2013-04-21

How to send ZIP-compressed, streaming AJAX response

This blog post explains how to send a ZIP-compressed HTTP response to an AJAX (XMLHttpRequest) request in a streaming way. By streaming we mean sending a prefix of the HTTP response in a way that the JavaScript running in the web browser gets notified soon that a partial HTTP response has arrived, and it can react to the bytes it has already received. With streaming all output buffering must be disabled (or output buffers must be flushed explicitly) so even a single extra HTTP response byte can make it to the JavaScript, without having to wait for other bytes to arrive first.

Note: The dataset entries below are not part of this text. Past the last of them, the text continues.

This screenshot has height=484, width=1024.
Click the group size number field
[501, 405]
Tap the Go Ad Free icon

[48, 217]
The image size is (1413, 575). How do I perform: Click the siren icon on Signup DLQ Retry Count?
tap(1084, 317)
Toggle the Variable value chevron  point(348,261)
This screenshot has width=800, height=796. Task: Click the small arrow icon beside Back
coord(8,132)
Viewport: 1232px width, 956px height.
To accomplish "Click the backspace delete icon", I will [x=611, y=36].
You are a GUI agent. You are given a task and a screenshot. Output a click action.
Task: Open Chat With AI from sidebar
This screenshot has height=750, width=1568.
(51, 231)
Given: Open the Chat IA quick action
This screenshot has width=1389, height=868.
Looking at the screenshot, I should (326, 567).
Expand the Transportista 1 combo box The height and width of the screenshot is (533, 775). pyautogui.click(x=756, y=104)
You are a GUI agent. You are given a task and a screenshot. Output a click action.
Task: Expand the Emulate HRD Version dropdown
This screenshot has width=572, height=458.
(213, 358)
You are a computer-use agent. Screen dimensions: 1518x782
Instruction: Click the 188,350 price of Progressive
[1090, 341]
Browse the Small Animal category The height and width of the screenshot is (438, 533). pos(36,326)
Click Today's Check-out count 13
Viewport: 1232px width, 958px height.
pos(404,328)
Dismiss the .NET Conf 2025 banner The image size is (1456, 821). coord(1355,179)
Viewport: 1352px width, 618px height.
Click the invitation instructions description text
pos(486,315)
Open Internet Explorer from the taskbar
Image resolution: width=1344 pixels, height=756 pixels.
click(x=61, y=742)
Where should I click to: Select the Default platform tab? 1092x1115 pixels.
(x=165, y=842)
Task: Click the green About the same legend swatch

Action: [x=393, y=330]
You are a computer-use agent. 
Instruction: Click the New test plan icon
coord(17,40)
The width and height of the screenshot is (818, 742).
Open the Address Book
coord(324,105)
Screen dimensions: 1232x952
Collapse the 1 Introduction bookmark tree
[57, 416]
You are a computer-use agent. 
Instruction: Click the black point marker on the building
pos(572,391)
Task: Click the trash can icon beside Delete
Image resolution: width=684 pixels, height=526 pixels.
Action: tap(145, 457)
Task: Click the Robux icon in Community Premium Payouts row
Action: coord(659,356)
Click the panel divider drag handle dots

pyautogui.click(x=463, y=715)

First make sure that streaming works without compression. For that, call all the relevant flush methods on the server. For Chrome (tested on Chrome 22), you also have to send the HTTP response header X-Content-Type-Options: nosniff, otherwise Chrome would buffer the first 1024 bytes of the HTTP response body before notifying the JavaScript. Firefox (tested on Firefox 14) doesn't buffer anything even without this header. I haven't tried Internet Explorer, Safari or other browsers. In your JavaScript onreadystatechange event handler, make sure that you process the .response even if .readyState is not 4. (In fact, partial streaming responses arrive with .readyState 3, and the final response data arrives with .readyState 4.)

Once streaming works without compression, enable compression by specifying Content-Encoding: deflate, and compress the HTTP response body in the ZLIB format (RFC 1950, also called as /FlateEncode). Please note that there is a similar format named GZIP (which is emitted by e.g. Java's GZIPOutputStream), but don't use that, because that produces an output which is about 10 bytes larger than for ZLIB. In Python, zlib.compress(body) can be used. In Java, use the DeflaterOutputStream or the Deflater class. You have to make more changes to make the compressor flush its output. In Python, you have to use the flush method on zlib.compressobj(). Call the .flush(1) method, where 1 corresponds to Z_PARTIAL_FLUSH (see more here). Z_SYNC_FLUSH also works, but it makes the output size larger than with Z_PARTIAL_FLUSH. (Even Z_PARTIAL_FLUSH makes the output larger than without flushing, because it forcibly closes the Huffman block, and starting a new Huffman block requires some extra bytes which describe the Huffman table of the new block.) In Java, you need at least Java 1.7 (because Java 1.6 and earlier doesn't have flushing capabilities in Deflater). If you use DeflaterOutputStream, specify the flushing mode (true for Z_SYNC_FLUSH, false is useless) as the 2nd argument of the constructor, and then call its .flush() method when you want to propagate the HTTP response accumulated so far to the web browser.

Don't send a compressed HTTP response body if the HTTP request headers don't contain Accept-Encoding with an item deflate.

Firefox 14 and Chrome 22 don't need any additional client-side (JavaScript) changes for receiving ZIP-compressed streaming HTTP response parts. These browsers recognize Content-Encoding HTTP response header, and decompress the HTTP response body on the fly, in a streaming way, without extra buffering if Z_PARTIAL_FLUSH or Z_SYNC_FLUSH was used by the HTTP server. I haven't tried other browsers, but most probably they also work except for some possible increased latency because of flushing issues.